Wkrótce minie sto lat, od kiedy Katastrofa spadła na świat i drastycznie zmieniła życie jego mieszkańców. Ziemia pękła, a z jej wnętrza wypłynęła jej ognista krew. Oszalałe żywioły przeciwstawiły się swym dotychczasowym władcom. A zapewniające kucom łaskę magii znaczki zniknęły, jak gdyby nigdy nie istniały. Huragan porwał Cloudsdale, a opustoszały Canterlot opanowały demony, wkraczające do tego świata przez kopalnie stolicy. Zapowiadany przez wielu Koniec Świata nadszedł.

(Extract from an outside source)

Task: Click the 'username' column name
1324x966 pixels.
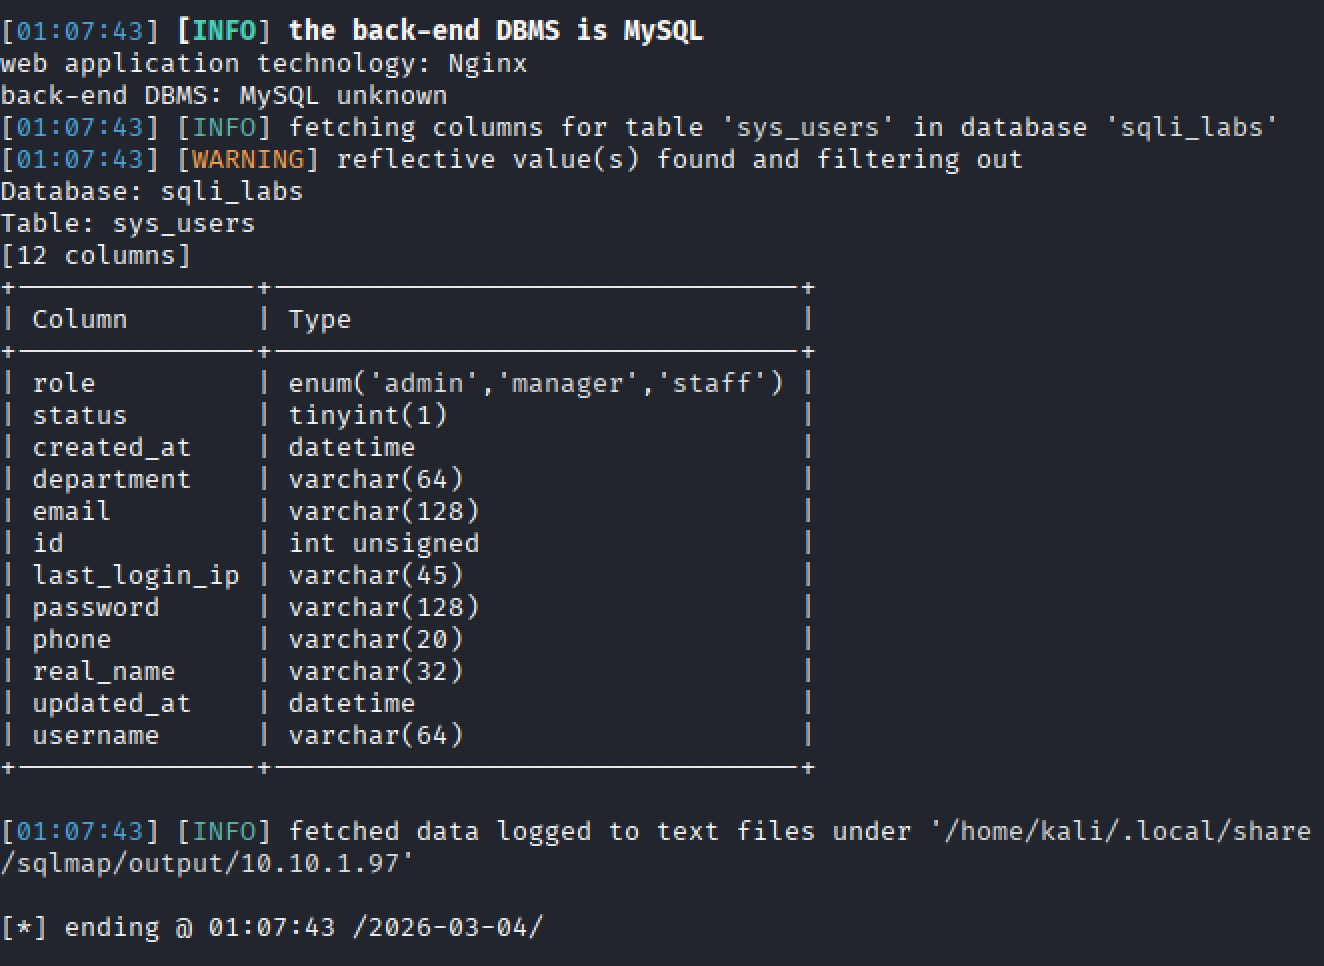Action: pyautogui.click(x=96, y=735)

A jednak świat się nie skończył.
Equestria powoli podnosi się po Katastrofie - rozbita, podzielona na walczące ze sobą frakcje i władających nimi uzurpatorów. Życie ma w końcu wrócić do normy. Lecz na północy budzi się nowe zagrożenie, niosące na swych ramionach Wieczną Zimę.
Czyli sztampa, sztampa i jeszcze raz sztampa. Prolog - "Zamarznięte Miasto"
Prereading części prologu: Irwin.
Tytuł fika ukradziony grze komputerowej mojego dzieciństwa i nie tylko tytuł. Pamiętajcie: wszyscy zginiemy.
Tyle z mojej strony.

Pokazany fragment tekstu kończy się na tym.